Ein weiterer Schrei drang durch den überfüllten Kerker und ließ ihn erneut verstummen. Tabon wandte seinen Kopf von der Tür zum Bündel ihm gegenüber. Das kleine Stoffgewühl regte sich. Das Kind strampelte, bis sich oben in den Decken eine kleine Öffnung aufgab, durch welches es seinen Kopf herausstreckte. Rote Locken tanzten aus dem Loch heraus, bevor sich zwei Augen herausstahlen, die so grün glänzten wie die Natur vielfältig an Farben war. Tabon löste sich wie in Trance von den Metallstäben und kniete sich auf Augenhöhe des Kindes hin. Zwei kleine, unberührte, Schmutz ferne Hände drückten die Öffnung weiter auf. Ein Kindergesicht lugte hervor und musterte ihn aufmerksam.
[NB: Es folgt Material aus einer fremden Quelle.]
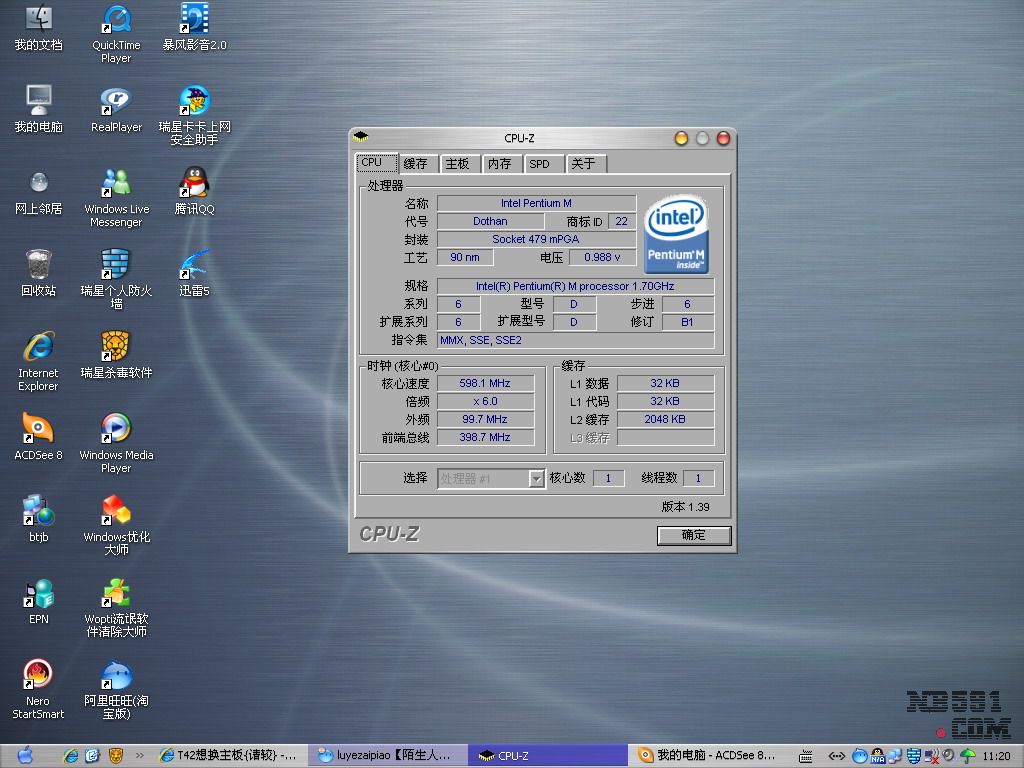1024x768 pixels.
Task: Open the SPD tab in CPU-Z
Action: tap(540, 164)
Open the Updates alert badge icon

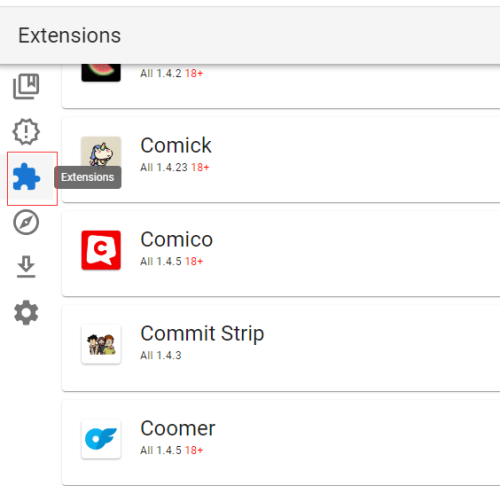click(26, 132)
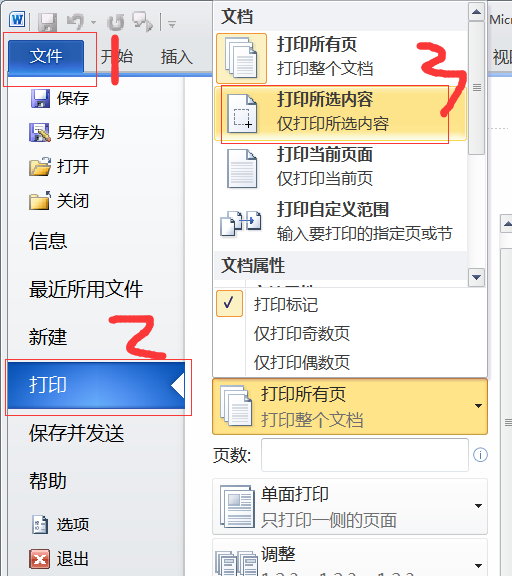Open the File (文件) tab
Screen dimensions: 512x576
[x=46, y=56]
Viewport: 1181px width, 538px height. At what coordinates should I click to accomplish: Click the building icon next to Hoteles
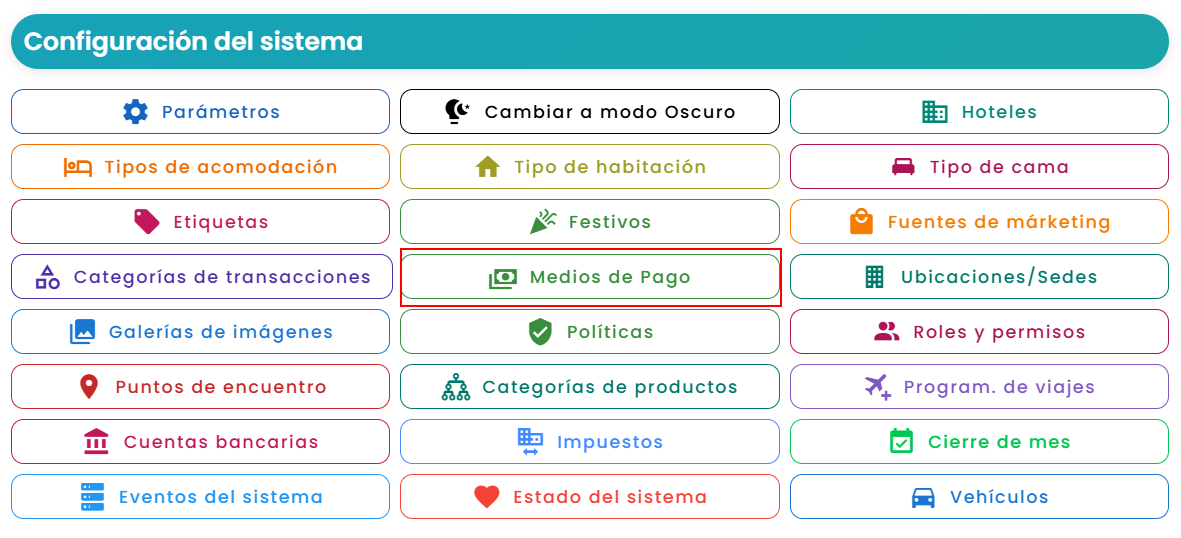[x=935, y=112]
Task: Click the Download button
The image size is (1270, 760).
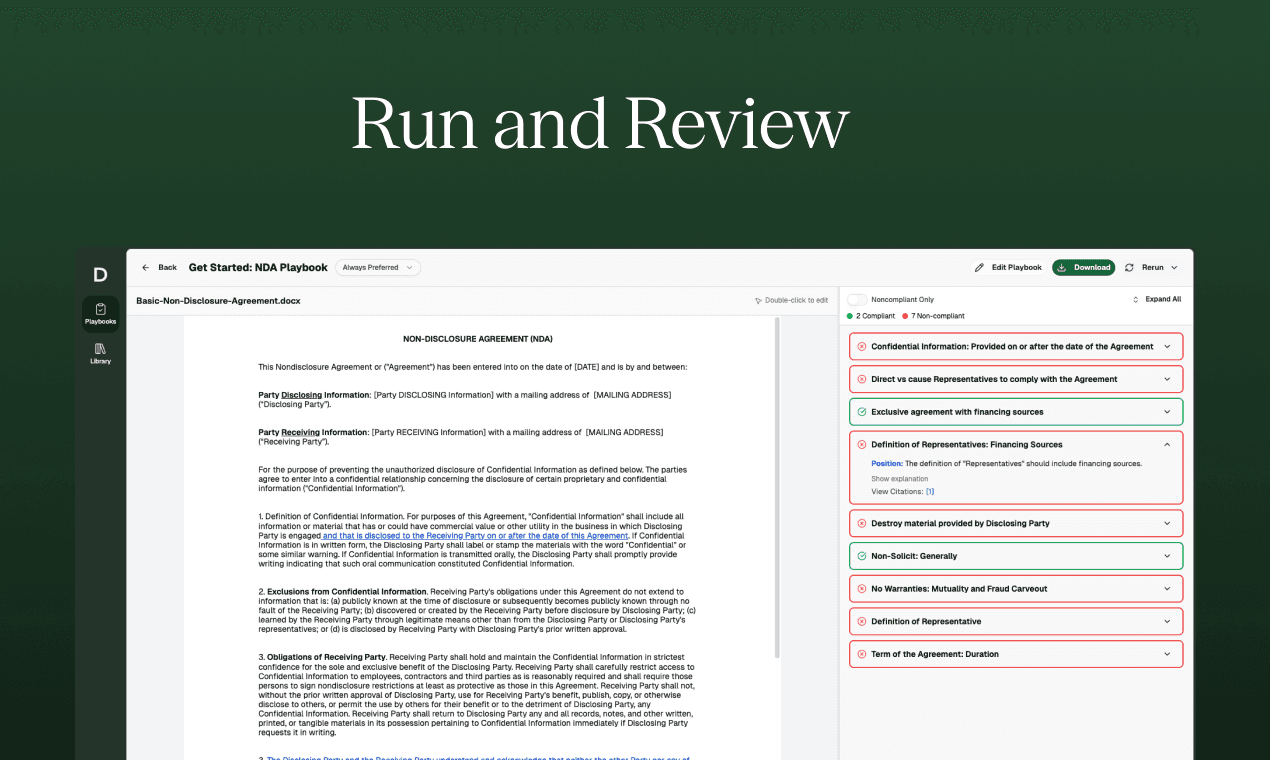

„Hey Kleine." Er streckte vorsichtig die Hand durch die Eisenstäbe. Das Mädchen zog ängstlich den Stoff in ihren Fingern über ihre Nase, sodass nur noch die feinen Augen heraus schauten. Tabon sah ihrer kleinen Geste zu und musste anfangen zu lächeln. So viel Unschuld in diesen schuldigen Gemäuern. Irritiert von seiner Reaktion senkte sie die Decke wieder. Das Mädchen zog die Augen zusammen, hob die Augenbrauen und ließ ein strahlendes Lächeln unter einem lauten kindischen Lachen über ihr Gesicht fahren. Erschrocken über sich selbst, schloss sie wieder den Mund. Starrte ihn an und zog die Augenbrauen zusammen, als würde sie nachdenken. Bis sie vollkommen unberührt von der Kälte in einem dicken Kinderanzug aus ihrem Bündel heraus krabbelte und über das verrostete Bettgestell auf die Kante zu kroch. Tabon verfiel in Panik

„Nein, nein, Kleine! Bleib da oben, du tust dir noch weh!" Doch, sobald Tabon die Wörter über die Lippen glitten, hatte sie die Kante erreicht und ließ sich mit dem Po zuerst auf den nassen Boden fallen. Vor Schreck hatte Tabon die Augen geschlossen und lugte ängstlich zwischen seinen Wimpern hervor, doch das kleine Mädchen krabbelte grinsend auf ihn zu. Erleichterung überflutete ihn, während er sich ebenfalls auf den Boden fallen ließ. Ihre kleinen Hände tapsten durch die Algen und den durchnässten Dreck. Leise Patschtöne hallten durch den verstummten Kerker.